## Given request
Copy the rows word for word from the line with "Where should I" through the end of the rows, leaving the pictures out.

## Records provided

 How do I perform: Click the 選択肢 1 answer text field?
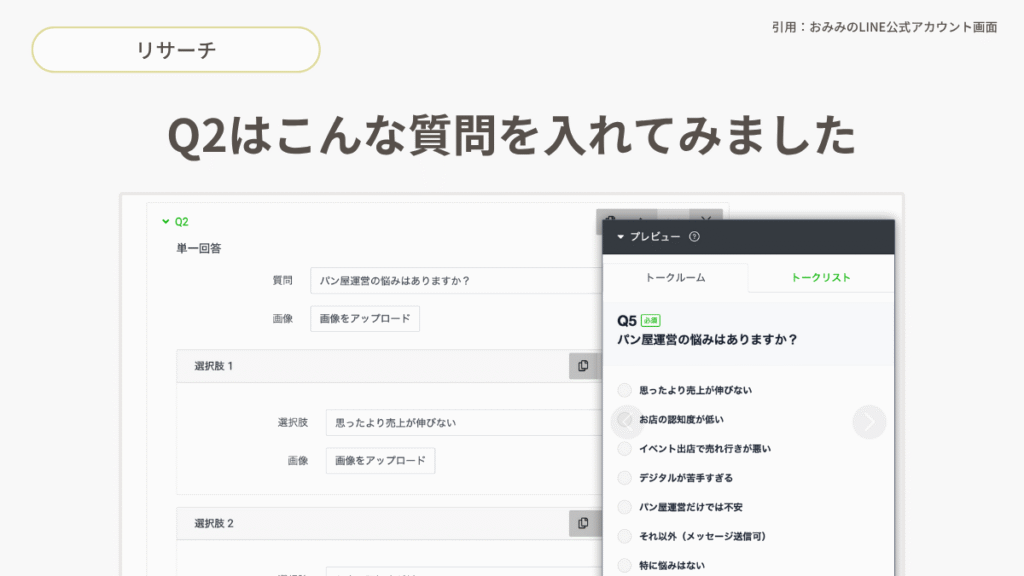(462, 423)
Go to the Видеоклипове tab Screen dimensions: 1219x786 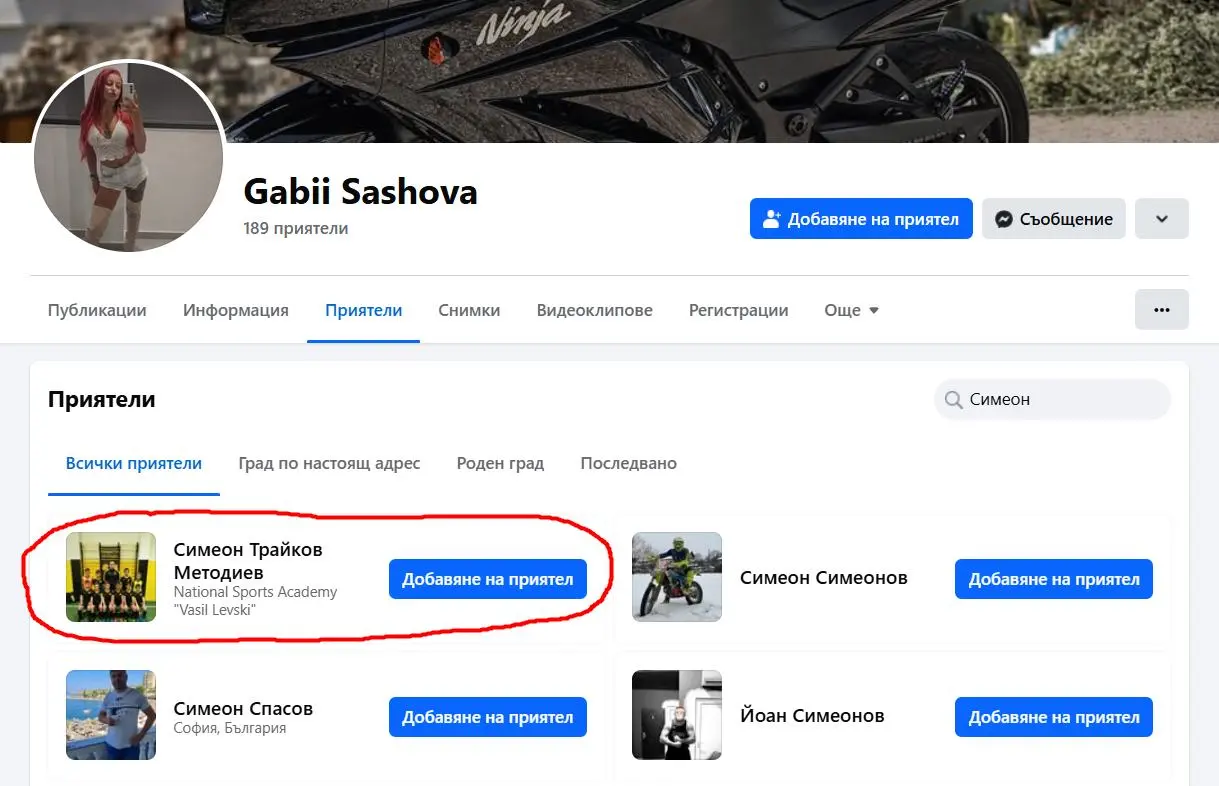pos(594,310)
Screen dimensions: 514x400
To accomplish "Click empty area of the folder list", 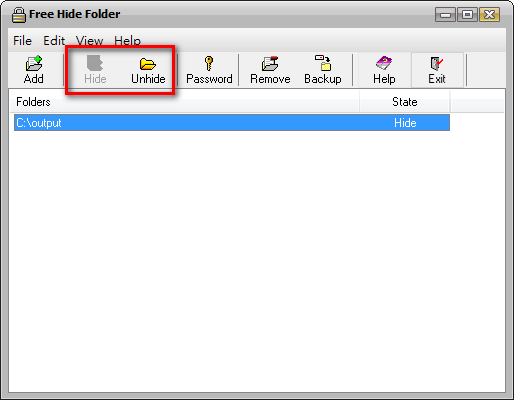I will click(x=257, y=260).
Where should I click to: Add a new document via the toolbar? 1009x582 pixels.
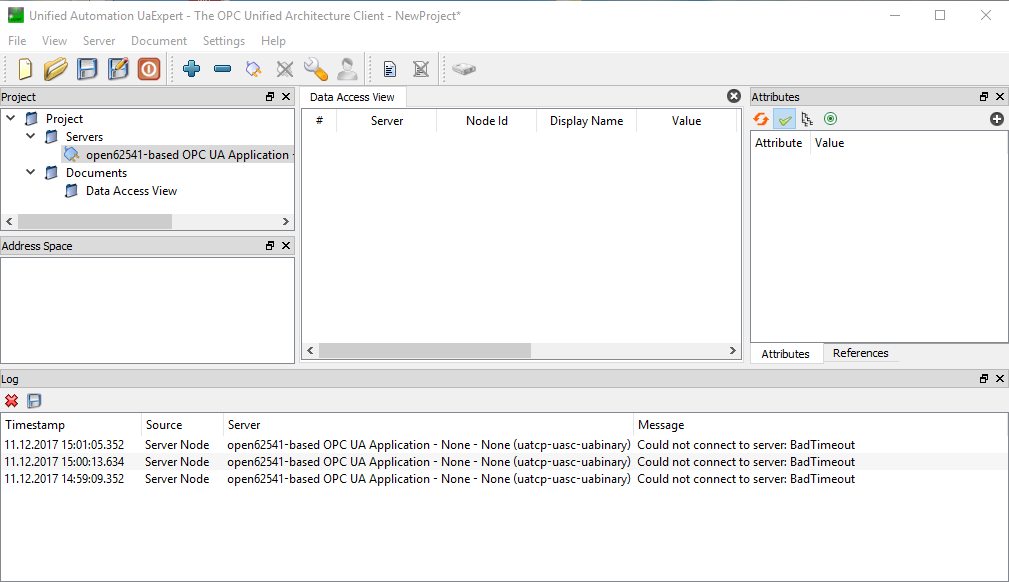(389, 69)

## Written reply
Where should I click to: Add a new document via the toolbar? 1009x582 pixels.
(389, 69)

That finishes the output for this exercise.